Mehmet Yalçın

28 Ocak 2018

Bordo'da Türk şatosu!

Şarabın kalbi Bordo’da, bir Türk yatırımı…

İtalyan şarapçılığının kralı Piero Antinori ile buluşmamız çok rahat olmuştu. Floransa’nın butik otellerinden birinde kalıyorduk ve lobiden ofisine telefon ettik. Asistanı kolayca yönlendirdi:

“Otelden çıkın ve önünüzdeki Corso Antinori’den sola dönün. 200 metre sonra Piazza Antinori’ye varacaksınız. Karşınıza Palazzo Antinori çıkacak. Girişindeki Cantina Antinori’yi geçin, sizi sinyor Antinori’nin ofisinin önünde karşılayacağım…”

Antinori Caddesi’ni geçip vardığımız Antinori meydanındaki Antinori sarayında Antinori lokantasının yanında ziyaret ettiğimiz Marki unvanlı sinyor Antinori, neredeyse şehrin hakimi olmasına rağmen alçakgönüllü bir insandı. İki saat uzun uzun sohbet ettik, şarap dünyasının altından girip üstünden çıktık. Bir ara “Kaliforniya’da bile bağlar aldınız, Kaliforniya şarabı dahi yapıyorsunuz. O projeniz nasıl gidiyor?” diye soracak oldum. Şarabın asilzadesi, gülümsedi ve açık sözlü bir cevap verdi:

“Fena gitmiyor ama çok büyük beklentilerimiz de yok. Doğrusunu söylemek gerekirse şarap üreticilerinin başka ülkelerde yatırım yapması ticarî olmaktan çok, oralardaki bağcılık ve şarapçılık tekniklerini, kendilerine özgü uygulamalarını öğrenmek içindir.
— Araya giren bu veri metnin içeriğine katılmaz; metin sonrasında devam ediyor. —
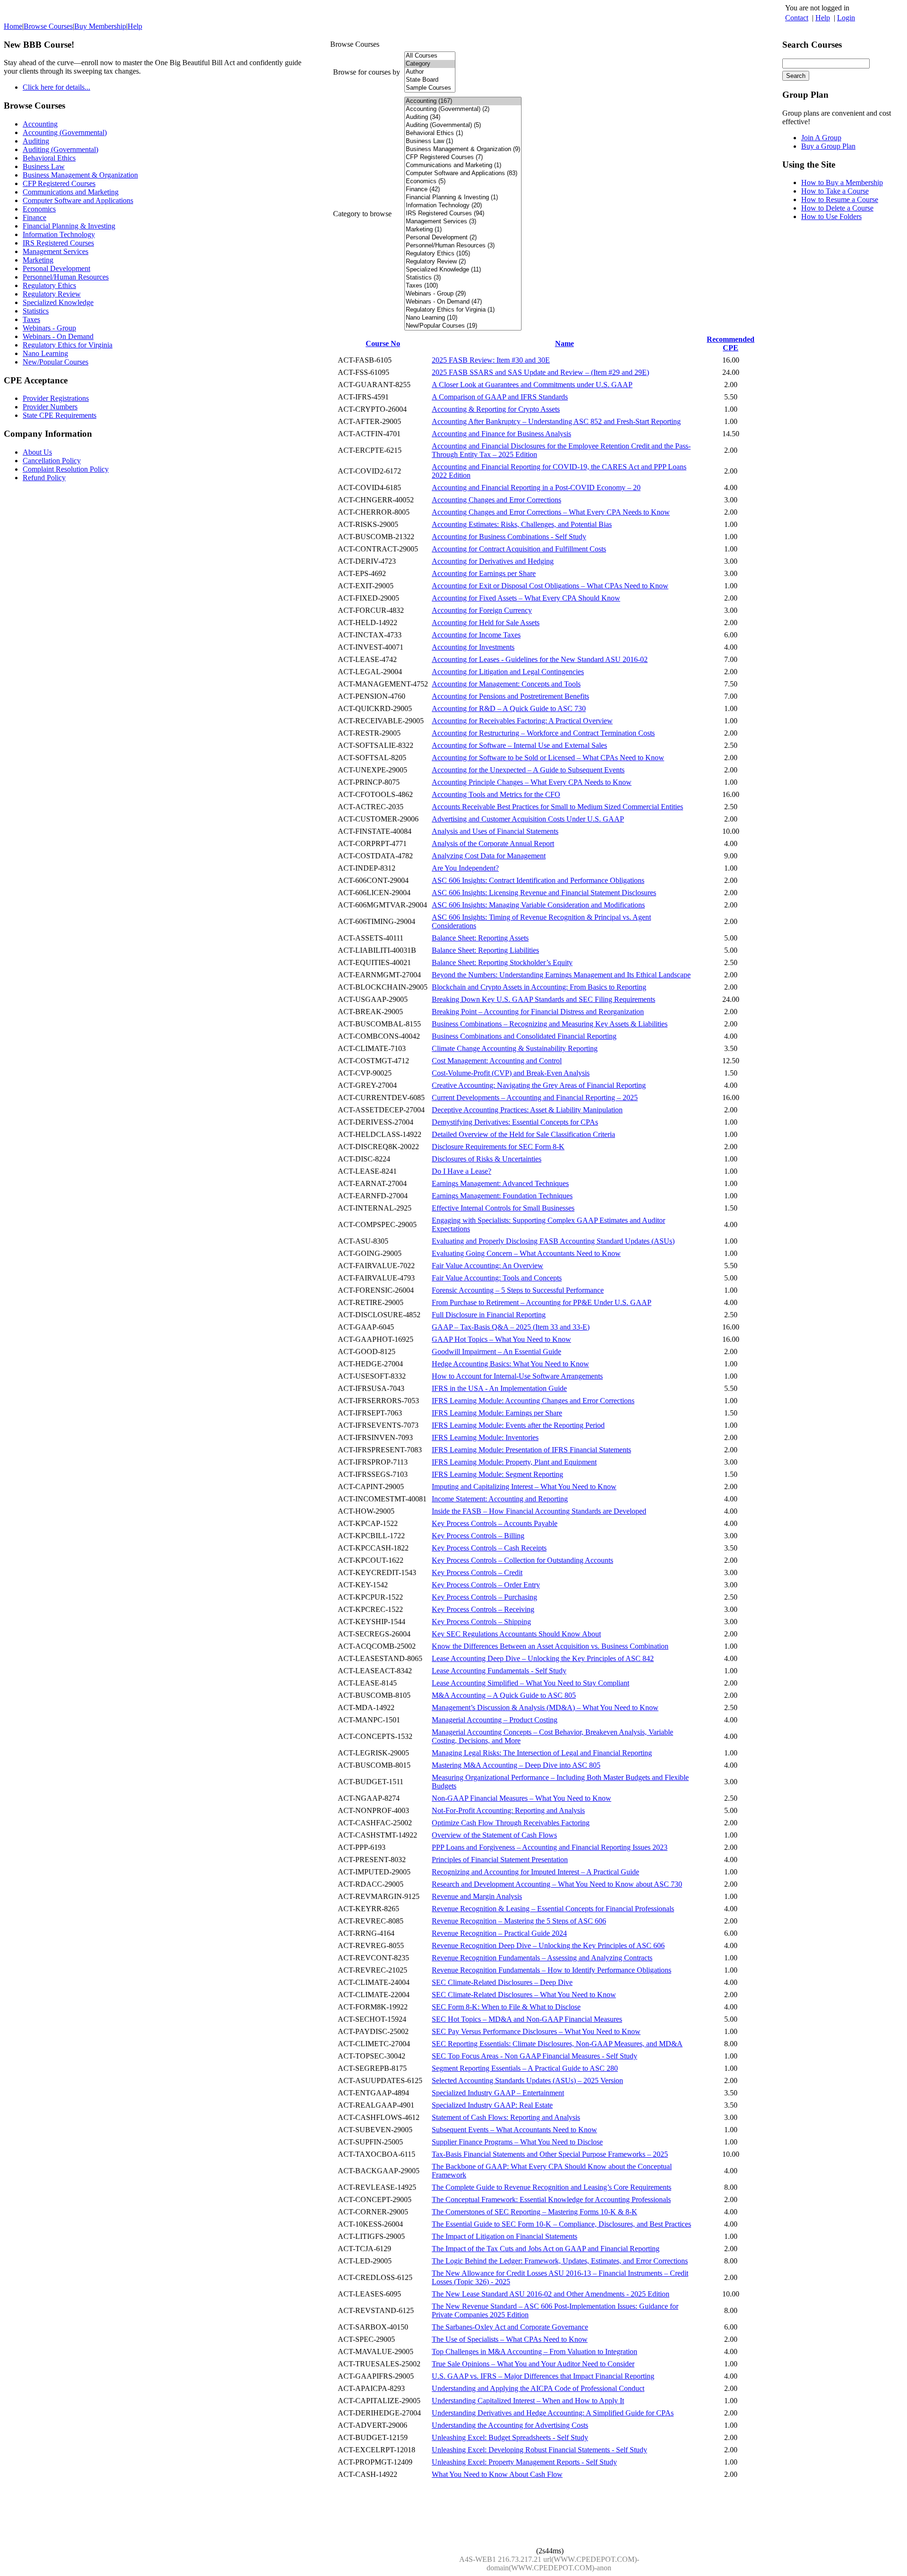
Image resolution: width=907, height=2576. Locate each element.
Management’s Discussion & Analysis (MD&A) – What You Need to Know (545, 1707)
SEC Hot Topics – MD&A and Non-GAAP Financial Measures (527, 2019)
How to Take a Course (835, 191)
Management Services (55, 251)
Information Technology (59, 234)
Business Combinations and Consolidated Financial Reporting (524, 1036)
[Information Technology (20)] (463, 206)
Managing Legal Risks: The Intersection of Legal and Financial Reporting (542, 1753)
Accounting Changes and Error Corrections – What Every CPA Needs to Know (551, 512)
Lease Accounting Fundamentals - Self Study (499, 1671)
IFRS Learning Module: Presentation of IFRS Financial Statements (531, 1450)
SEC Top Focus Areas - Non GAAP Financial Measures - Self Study (534, 2056)
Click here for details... (56, 87)
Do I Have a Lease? (461, 1171)
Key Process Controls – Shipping (481, 1622)
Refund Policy (44, 478)
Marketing (38, 260)
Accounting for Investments (473, 647)
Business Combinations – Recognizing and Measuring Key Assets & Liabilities (549, 1024)
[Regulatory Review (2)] (463, 262)
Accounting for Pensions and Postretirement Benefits (510, 696)
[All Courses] (430, 56)
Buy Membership (100, 26)
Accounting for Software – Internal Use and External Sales (519, 745)
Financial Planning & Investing (69, 226)
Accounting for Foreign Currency (482, 610)
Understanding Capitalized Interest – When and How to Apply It (528, 2401)
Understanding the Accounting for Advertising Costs (510, 2425)
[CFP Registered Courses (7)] (463, 157)
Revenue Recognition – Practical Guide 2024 (499, 1933)
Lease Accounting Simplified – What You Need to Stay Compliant (530, 1683)
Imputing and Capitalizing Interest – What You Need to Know (524, 1487)
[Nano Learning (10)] (463, 318)
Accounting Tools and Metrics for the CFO (496, 794)
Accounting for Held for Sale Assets (485, 623)
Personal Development (56, 268)
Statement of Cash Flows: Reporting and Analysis (506, 2117)
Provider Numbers (50, 407)
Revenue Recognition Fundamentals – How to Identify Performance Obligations (551, 1970)
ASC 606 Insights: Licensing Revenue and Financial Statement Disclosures (544, 893)
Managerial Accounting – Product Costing (494, 1720)
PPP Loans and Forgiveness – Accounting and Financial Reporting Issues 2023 (549, 1847)
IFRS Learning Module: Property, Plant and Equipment (514, 1462)
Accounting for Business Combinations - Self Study (509, 537)
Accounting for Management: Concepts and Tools (506, 684)
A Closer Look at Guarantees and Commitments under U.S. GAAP (532, 385)
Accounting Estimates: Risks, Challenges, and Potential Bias (522, 524)
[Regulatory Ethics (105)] (463, 254)
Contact (796, 18)
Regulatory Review (52, 294)
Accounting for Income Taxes (476, 635)
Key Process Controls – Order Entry (486, 1585)
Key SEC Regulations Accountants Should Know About (516, 1634)
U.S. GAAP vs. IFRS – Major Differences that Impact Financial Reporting (543, 2376)
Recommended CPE (730, 343)
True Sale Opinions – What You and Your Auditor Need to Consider (533, 2364)
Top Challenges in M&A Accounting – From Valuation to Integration (534, 2351)
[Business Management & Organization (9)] (463, 149)
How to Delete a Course (837, 208)
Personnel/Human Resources (66, 277)
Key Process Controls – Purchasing (484, 1597)
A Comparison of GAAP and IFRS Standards (500, 397)
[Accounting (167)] (463, 101)
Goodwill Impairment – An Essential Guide (496, 1351)
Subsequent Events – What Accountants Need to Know (514, 2130)
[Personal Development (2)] (463, 238)
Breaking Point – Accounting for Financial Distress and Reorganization (538, 1012)
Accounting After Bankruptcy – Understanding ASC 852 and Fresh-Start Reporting (556, 421)
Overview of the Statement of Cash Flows (494, 1835)
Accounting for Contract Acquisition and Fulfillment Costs (519, 549)
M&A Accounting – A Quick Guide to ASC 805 (504, 1695)
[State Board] (430, 80)
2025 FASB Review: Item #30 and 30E (491, 360)
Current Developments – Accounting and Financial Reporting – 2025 (535, 1097)
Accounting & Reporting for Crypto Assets (496, 409)
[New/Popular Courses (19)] (463, 326)
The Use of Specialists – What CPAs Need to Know (510, 2339)
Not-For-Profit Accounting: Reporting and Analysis (508, 1810)
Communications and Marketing (71, 192)
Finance (34, 217)
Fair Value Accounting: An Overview (487, 1266)
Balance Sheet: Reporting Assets (480, 938)
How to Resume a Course (839, 199)
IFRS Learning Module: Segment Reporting (497, 1474)
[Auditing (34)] (463, 117)
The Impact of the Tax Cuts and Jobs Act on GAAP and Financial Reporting (545, 2249)
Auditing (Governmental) (60, 149)
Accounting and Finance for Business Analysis (501, 434)
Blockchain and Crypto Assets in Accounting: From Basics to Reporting (539, 987)
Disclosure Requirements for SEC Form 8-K (498, 1147)
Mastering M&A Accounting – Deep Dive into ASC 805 (516, 1765)
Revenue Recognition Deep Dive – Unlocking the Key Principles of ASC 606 (548, 1945)
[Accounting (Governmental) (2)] (463, 109)
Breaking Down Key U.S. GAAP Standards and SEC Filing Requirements (543, 999)
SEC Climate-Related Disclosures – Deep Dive (502, 1982)
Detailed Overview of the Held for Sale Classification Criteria (523, 1134)
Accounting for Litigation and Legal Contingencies (508, 672)
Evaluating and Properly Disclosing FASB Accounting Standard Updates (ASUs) (553, 1241)
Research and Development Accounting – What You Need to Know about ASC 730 (557, 1884)
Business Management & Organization (80, 175)
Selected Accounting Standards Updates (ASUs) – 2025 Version (527, 2080)
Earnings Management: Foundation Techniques (502, 1196)
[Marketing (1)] (463, 230)
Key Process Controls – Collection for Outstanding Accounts (522, 1560)
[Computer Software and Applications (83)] (463, 173)
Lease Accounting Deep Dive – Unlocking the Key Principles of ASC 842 (543, 1658)
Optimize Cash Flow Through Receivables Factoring (511, 1823)
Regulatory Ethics (49, 285)
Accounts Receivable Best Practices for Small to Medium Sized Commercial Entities (557, 807)
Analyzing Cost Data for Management (489, 856)
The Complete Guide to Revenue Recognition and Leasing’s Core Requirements (551, 2187)
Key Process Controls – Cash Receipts (489, 1548)
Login (846, 18)
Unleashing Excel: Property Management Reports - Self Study (524, 2462)
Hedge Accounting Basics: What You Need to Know (510, 1364)
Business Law (44, 166)
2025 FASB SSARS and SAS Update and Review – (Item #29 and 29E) (540, 372)
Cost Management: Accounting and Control (497, 1061)
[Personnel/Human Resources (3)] (463, 246)
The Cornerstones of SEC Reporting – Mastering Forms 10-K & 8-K (534, 2212)
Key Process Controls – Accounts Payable (494, 1523)
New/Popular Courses (55, 362)
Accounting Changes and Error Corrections (496, 500)
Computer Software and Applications (78, 200)
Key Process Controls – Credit (477, 1572)
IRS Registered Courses (58, 243)
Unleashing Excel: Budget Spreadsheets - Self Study (510, 2437)
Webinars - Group (49, 328)
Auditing (36, 141)
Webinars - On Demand (58, 336)
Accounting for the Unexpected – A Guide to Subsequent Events (528, 770)
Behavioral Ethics (49, 158)
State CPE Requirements (59, 415)
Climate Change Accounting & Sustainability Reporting (515, 1048)
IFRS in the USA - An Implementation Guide (499, 1388)
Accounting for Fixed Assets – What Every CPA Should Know (526, 598)
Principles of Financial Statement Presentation (500, 1860)
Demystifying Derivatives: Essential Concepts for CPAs (515, 1122)
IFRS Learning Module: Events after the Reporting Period (518, 1425)
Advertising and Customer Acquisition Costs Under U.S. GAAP (528, 819)
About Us (37, 452)
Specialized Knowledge (58, 302)
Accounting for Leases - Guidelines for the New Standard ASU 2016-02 (540, 659)
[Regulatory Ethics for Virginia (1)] (463, 310)
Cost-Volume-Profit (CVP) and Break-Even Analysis (511, 1073)
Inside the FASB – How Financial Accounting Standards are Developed (539, 1511)
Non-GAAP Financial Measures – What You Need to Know (521, 1798)
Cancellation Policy (52, 461)
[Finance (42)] (463, 190)
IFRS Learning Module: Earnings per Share (497, 1413)
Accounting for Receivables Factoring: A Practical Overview (522, 721)
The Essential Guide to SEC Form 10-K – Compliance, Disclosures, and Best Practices (561, 2224)
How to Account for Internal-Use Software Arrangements (517, 1376)
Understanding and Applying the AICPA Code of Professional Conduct (538, 2388)
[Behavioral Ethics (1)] (463, 133)
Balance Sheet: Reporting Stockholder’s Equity (502, 962)
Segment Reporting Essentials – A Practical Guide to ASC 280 (525, 2068)
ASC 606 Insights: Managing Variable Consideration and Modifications (538, 905)
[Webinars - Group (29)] (463, 294)
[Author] (430, 72)
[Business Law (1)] (463, 141)
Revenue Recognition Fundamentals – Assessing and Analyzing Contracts (542, 1958)
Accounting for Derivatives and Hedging (493, 561)
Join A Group (821, 138)
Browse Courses (48, 26)
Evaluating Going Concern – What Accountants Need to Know (526, 1253)
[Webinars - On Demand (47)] (463, 302)
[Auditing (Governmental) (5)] (463, 125)
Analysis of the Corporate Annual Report (493, 843)
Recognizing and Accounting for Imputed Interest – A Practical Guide (535, 1872)
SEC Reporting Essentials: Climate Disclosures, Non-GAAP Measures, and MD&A (557, 2044)
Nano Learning (45, 353)
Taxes (31, 319)
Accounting (40, 124)
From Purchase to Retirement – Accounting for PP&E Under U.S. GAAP (541, 1302)
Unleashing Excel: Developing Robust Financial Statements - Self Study (539, 2450)
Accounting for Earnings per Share (484, 573)
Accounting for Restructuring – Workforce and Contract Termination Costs (543, 733)
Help (822, 18)
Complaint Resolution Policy (66, 469)
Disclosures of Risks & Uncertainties (486, 1159)
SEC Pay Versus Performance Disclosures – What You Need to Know (536, 2031)
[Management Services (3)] (463, 222)
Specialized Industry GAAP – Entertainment (498, 2093)
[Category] (430, 64)
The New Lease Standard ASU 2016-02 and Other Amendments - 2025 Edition (550, 2294)
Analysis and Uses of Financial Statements (495, 831)
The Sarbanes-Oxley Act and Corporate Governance (510, 2327)
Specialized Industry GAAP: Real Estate (492, 2105)
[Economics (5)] (463, 182)
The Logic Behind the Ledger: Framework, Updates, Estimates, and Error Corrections (560, 2261)
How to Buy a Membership (842, 182)
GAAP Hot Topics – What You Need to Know (501, 1339)
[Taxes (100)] (463, 286)
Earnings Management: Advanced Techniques (500, 1183)
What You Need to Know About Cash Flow (497, 2474)
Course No (383, 343)
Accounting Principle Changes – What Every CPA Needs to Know (532, 782)
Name (564, 343)
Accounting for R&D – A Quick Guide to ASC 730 (509, 708)
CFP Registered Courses (59, 183)
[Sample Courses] (430, 88)
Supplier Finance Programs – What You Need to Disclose (517, 2142)
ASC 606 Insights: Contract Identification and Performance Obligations (538, 880)
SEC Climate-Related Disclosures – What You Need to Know (524, 1995)
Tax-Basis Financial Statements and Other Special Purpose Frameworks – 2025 (550, 2154)
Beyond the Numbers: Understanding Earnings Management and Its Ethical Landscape (561, 975)
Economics (39, 209)
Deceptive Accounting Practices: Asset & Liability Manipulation (527, 1110)
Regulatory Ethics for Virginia (67, 345)
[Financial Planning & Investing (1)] (463, 198)
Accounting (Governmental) (65, 132)
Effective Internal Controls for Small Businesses (503, 1208)
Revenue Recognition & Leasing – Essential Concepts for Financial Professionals (553, 1909)
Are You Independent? (465, 868)
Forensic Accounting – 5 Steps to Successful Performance (518, 1290)
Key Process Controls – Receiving (483, 1609)
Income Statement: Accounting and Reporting (500, 1499)
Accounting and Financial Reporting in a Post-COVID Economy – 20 (536, 487)
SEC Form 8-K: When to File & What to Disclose (506, 2007)
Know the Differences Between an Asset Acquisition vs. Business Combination (550, 1646)
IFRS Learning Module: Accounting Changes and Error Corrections (533, 1401)
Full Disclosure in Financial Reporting (489, 1315)
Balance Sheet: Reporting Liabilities (485, 950)
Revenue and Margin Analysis (477, 1896)
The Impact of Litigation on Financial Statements (504, 2236)
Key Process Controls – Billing (478, 1536)
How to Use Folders (831, 216)
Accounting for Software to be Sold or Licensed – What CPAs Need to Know (548, 758)
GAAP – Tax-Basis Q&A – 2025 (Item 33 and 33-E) (511, 1327)
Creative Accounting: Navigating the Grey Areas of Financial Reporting (539, 1085)
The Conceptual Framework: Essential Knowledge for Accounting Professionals (551, 2199)
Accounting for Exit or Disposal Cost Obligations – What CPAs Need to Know (550, 586)
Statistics (36, 311)
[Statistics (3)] (463, 278)
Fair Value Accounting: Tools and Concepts (497, 1278)
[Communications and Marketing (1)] (463, 165)
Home (13, 26)
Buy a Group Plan (828, 146)
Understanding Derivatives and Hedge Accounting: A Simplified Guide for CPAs (553, 2413)
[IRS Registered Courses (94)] (463, 214)
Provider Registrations (56, 398)
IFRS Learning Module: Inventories (485, 1437)
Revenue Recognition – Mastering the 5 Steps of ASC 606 (519, 1921)
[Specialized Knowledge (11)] (463, 270)
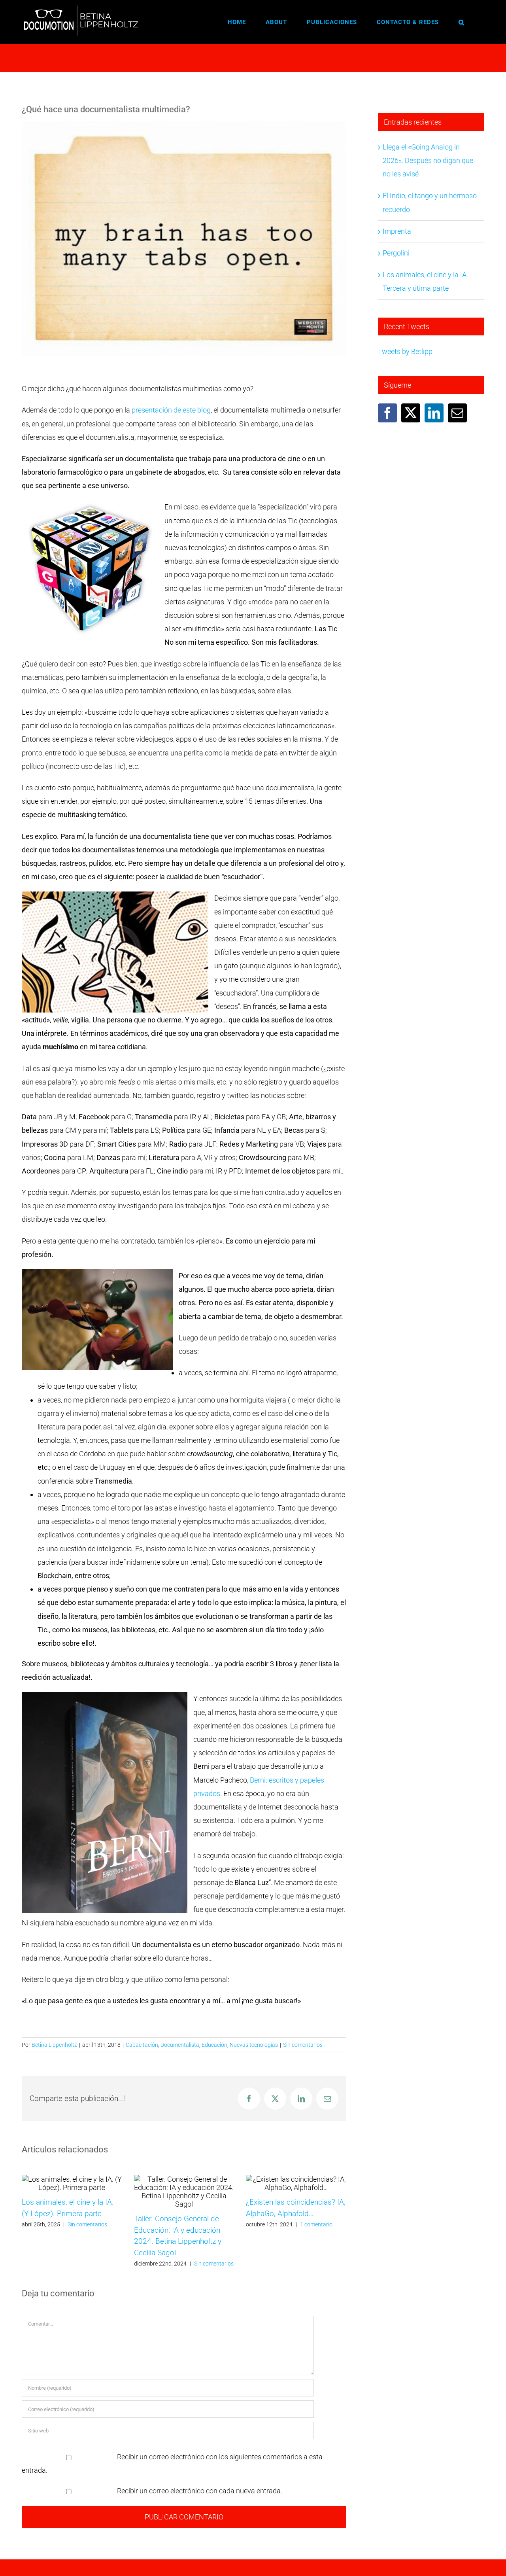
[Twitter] (410, 412)
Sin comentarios (303, 2045)
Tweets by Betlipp (405, 351)
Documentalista (179, 2045)
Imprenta (397, 231)
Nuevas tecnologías (254, 2045)
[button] (461, 22)
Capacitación (142, 2045)
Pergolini (396, 253)
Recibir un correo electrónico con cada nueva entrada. (199, 2491)
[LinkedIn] (434, 412)
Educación (214, 2045)
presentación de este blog (171, 410)
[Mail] (457, 412)
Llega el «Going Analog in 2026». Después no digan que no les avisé (428, 160)
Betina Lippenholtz (54, 2045)
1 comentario (316, 2224)
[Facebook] (387, 412)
Bir de tabii oradaki üretiminiz sayesinde o pazara yakın olur, oranın pazarı için bir atlama taşı edinirsiniz…”

İstanbul iş dünyasının en sevdiği restoranlardan Papermoon’daki öğle yemeğinde Kavaklıdere Şarapları’nın murahhas azası Ali Başman’ı dinlerken, 20 yıl önceki bu sohbet aklıma geldi. Başman da benzer şeyler söylüyordu:

“Türkiye’de binlerce dönüm bağı olan bir üretici için Fransa’daki 80 dönüm bağ çok sembolik. Ama bu biçim için uluslararası şarap ortamına açılmanın bir adımı…”

Şarabın kalbi Bordo’da, bir Türk yatırımı…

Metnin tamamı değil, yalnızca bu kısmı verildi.